David Lametti, Canada’s Federal Justice Minister, is expected to legalize single-event sports betting. The move would bring an end to a gambling prohibition that has existed in the country for decades. Experts claim that this prohibition has resulted in billions of dollars being funnelled into the black market. If passed, the legislation would enable gamblers to place bets on the result of a single sporting event, such as a hockey game or a football match.
Sports betting Canada currently only allows parlay bets, where players are forced to place bets on multiple events and predict the winner in each in order to land any kind of windfall. The odds of winning a parlay bet are low, and yet Canadians spend around $500 million per year on these kinds of bets.

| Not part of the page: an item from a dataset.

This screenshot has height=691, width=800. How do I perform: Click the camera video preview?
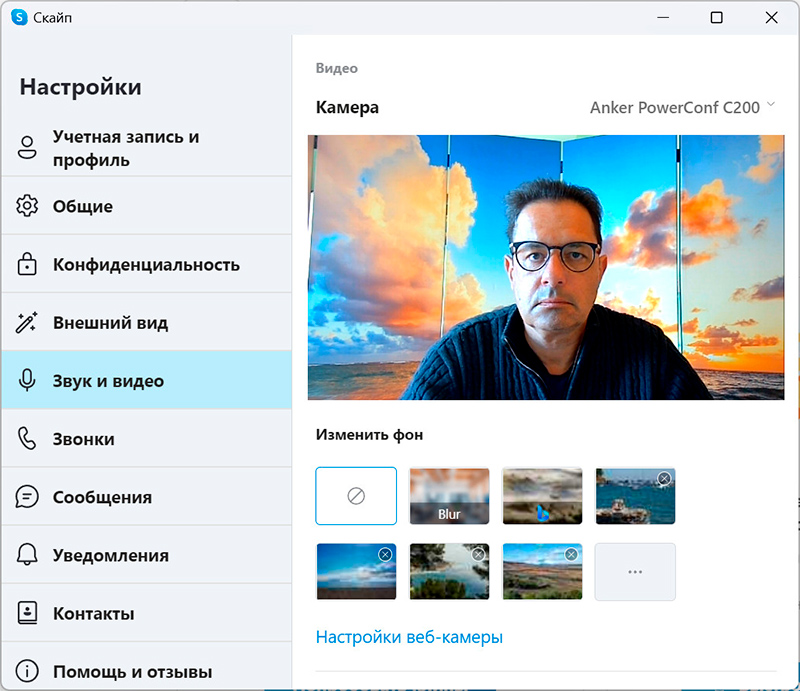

MPs from large casino communities, such as Ontario’s Niagara Falls and Windsor, have been asking the federal government to remove a line in the Criminal Code that prevents non-parlay gambling. The aim is to boost gambling operations in Canada that face mounting pressure from U.S and online casinos.
Changing the Criminal Code
Irek Kusmierczyk, a Liberal MP elected in the fall to represent Windsor-Tecumseh, recently spoke about how he’s been working to encourage the government to change the Criminal Code to allow enhanced sports betting in casinos.

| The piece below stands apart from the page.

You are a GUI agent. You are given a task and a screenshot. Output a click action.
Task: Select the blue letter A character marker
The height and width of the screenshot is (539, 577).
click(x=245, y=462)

Canadian Gaming Association president Paul Burns said he’s happy that years of advocacy work by local communities and MPs has received positive indications from the government. Burns said that it’s been a tough year for the industry, and that health and safety measures related to COVID-19 have significantly affected in-person gaming.
Attracting Old Customers
Burns added that the federal government won’t incur any costs, but that it gives them another channel to help the industry attract customers back to casinos when it’s considered safe to enter the venues once again.

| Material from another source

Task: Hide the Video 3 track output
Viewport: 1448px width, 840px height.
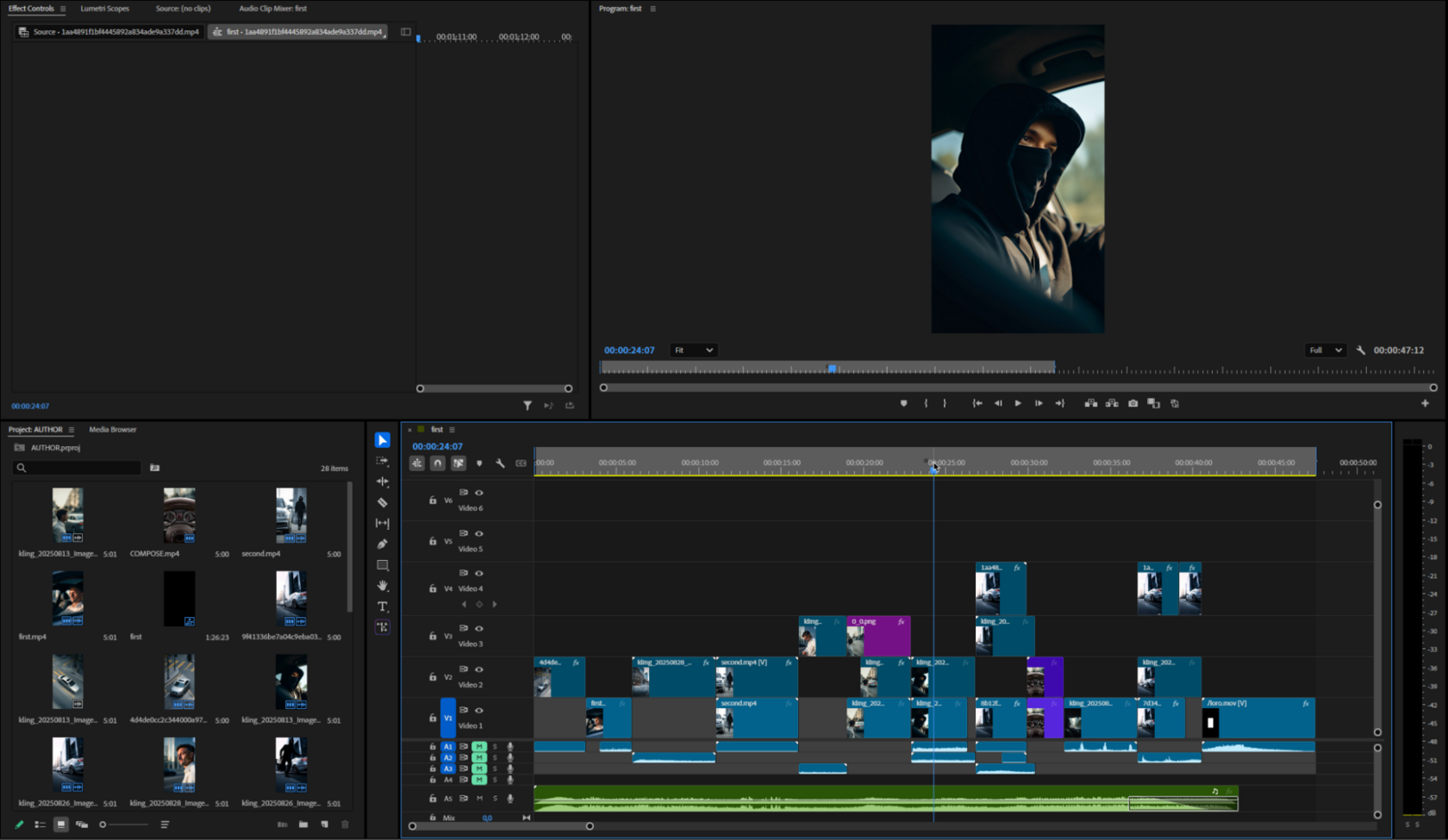Action: pos(479,629)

A similar bill already exists from Kevin Waugh, a Conservative Saskatchewan MP, on the Commons order paper that would make it legal for a provincially licensed entity to allow people to bet on a single athletic contest or sporting event, such as an NCAA football match.
Common Sense Legislation
Waugh said that implementing the above would be a positive move for the gaming, sports, and tourism sectors, and a great win for those communities and workers that depend on them. Waugh referred to the legalisation as common sense. He did, however, question whether the government prioritizes it. As such, he isn’t quite ready to withdraw his private member’s bill in order to ensure that they proceed the proposed amendment.
While territories and provinces control gambling operations within Canada, all operators work within the federal Criminal Code. This code addresses gambling laws and regulations. Burns said that the government will likely copy and paste Waugh’s bill. It’s often easier for government legislation to be passed in Parliament than private member’s bills, as the government has more steps to take through both houses of Parliament.
Private Member’s Bill
In 2016, Windsor West MP Brian Masse also implemented a private member’s bill that would have seen changes similar to what’s being being considered by the Liberal government. That legislation was voted against by the government. It cited a claim by major sports leagues that betting on single events could result in match fixing. That opposition, however, was blunted after sports leagues such as the NHL and NBA joined forces with key casino operators to boost U.S. sports betting. COVID-19 has blown significant holes in provincial and federal budgets, and this kind of betting, if legalized, could lead to some much-needed revenue for the Canadian government.